内容は戦争とホロコーストに迫る196分にも及ぶ作品となっており主人公は親と離れ離れになった孤独な少年。

最初は動物のように不幸を受け入れるだけの少年が少しずつそれを弾き返す感情を身につけていく姿が印象的でした。
ですがそれは同時に当初持っていた動物達への慈悲の気持ちや親に会いたい気持ちなどが失われている姿も印象的でした。
しかし、それが人間なのかなとも…。
ですがこの壮絶な映画の中にも小さな光みたいなモノは幾つか見えました。
優しい司祭や兵士達。たぶんそれが最後のシーンの窓にヨスカという自分の名前を書き嘗ては拒んだ親の気持ちに応えるシーンに繋がったのだなと。
そしてそれまた人間なのかなと。

人は優しくされるから優しくなる。
人は意地悪されるから意地悪をする。

まるで人類が味わってきた不幸を全て味わい人を殺すまでになった主人公でしたが別に味わった小さな優しさという温もりが主人公をまた優しい人間に成長させると願いたいです。

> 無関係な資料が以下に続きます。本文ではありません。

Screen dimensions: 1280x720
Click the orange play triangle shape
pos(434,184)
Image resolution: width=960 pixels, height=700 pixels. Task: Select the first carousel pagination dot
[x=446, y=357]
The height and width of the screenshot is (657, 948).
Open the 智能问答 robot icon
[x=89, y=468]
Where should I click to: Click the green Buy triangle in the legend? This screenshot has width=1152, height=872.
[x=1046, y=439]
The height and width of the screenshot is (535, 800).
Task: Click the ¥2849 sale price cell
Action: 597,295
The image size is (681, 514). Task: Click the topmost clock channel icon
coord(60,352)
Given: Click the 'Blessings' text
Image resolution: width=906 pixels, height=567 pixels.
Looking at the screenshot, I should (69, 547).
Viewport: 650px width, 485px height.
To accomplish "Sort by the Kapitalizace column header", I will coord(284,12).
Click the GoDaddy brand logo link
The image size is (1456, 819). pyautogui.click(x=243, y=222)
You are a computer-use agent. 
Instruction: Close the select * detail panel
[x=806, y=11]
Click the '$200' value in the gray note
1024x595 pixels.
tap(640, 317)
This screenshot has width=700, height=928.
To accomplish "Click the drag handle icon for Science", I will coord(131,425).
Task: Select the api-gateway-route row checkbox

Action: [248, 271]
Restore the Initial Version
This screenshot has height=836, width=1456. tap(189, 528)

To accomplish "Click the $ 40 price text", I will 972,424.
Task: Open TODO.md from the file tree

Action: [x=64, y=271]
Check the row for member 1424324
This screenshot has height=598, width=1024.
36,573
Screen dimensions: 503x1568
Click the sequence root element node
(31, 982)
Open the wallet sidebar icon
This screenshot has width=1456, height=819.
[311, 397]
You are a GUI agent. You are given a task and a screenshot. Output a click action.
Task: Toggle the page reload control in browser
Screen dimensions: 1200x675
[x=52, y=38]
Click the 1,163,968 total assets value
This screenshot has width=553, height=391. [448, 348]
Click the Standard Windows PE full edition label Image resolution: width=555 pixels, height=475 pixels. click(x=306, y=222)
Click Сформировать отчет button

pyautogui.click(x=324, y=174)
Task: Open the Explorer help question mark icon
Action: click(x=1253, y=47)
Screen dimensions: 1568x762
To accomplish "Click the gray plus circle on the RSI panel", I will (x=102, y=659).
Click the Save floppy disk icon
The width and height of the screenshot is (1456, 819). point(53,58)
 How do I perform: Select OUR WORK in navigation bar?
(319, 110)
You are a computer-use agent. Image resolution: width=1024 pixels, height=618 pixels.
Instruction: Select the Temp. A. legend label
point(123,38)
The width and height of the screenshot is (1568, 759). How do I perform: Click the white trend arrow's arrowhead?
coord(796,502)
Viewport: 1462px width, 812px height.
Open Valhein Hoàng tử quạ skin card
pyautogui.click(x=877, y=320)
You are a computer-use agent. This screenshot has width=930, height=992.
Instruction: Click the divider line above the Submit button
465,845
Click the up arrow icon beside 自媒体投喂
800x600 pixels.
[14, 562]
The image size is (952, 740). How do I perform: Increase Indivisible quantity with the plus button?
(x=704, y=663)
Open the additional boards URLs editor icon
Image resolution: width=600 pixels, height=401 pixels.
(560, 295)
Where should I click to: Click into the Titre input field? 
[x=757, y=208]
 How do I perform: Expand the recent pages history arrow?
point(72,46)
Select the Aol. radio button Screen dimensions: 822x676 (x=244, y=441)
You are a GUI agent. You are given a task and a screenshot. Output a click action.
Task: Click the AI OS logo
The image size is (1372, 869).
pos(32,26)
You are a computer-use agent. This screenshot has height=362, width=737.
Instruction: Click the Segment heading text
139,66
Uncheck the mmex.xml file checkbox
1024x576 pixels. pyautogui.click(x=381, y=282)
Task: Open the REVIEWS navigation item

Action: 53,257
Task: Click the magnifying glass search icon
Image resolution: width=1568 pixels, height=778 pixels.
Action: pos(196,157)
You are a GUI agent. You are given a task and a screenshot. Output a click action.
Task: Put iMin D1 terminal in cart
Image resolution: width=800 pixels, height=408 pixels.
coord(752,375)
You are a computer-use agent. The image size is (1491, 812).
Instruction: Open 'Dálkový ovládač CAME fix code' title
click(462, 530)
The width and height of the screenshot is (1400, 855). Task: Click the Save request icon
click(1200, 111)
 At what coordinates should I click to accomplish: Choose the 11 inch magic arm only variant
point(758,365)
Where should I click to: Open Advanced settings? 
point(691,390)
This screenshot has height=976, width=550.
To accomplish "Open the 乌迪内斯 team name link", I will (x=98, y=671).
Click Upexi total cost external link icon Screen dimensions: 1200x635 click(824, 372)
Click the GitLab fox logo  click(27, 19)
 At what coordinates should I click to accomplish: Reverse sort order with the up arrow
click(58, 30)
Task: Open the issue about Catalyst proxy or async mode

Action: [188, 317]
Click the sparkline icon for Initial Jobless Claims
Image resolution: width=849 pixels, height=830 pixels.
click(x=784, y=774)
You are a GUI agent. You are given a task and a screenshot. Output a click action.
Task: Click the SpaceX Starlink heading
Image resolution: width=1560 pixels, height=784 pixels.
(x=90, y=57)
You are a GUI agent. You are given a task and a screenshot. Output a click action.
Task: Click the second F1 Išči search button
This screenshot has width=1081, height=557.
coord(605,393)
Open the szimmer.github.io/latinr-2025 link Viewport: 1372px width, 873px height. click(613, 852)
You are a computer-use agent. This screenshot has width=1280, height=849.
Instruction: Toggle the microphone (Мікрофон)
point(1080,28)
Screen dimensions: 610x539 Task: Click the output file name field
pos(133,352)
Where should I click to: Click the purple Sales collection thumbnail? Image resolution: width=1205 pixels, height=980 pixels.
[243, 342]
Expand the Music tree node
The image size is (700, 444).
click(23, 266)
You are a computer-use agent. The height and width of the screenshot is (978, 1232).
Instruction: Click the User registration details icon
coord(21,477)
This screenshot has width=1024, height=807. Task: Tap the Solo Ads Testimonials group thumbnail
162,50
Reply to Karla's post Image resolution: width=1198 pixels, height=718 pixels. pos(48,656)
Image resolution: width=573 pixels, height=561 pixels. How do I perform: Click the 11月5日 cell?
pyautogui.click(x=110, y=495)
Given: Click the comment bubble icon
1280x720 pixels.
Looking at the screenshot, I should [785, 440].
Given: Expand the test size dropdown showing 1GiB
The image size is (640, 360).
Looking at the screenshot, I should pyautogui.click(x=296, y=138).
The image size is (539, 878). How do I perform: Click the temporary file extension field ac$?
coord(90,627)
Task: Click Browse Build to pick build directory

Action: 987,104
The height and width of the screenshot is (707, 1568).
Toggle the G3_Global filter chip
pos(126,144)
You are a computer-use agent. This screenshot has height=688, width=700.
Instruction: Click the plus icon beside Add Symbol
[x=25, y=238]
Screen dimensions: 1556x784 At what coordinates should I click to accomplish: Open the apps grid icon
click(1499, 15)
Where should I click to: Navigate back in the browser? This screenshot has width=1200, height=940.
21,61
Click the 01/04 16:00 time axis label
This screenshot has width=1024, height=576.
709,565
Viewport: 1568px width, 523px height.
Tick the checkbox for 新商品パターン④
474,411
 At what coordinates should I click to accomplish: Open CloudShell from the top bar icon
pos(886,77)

原題は「The Painted Bird」と作品のワンシーンから取ったであろう題名。
動物は見た目が違うだけですぐ迫害する。
しかし人間には言葉がある。
そう思わせてくれたラストシーン。
それを忘れがちな今の人類に問いかけをしているような作品でもありました。

壮絶で残酷な内容でしたが観てよかったです。

僕から個人へのおすすめはしづらいけど自らの意志で見てほしいと思えた映画でした。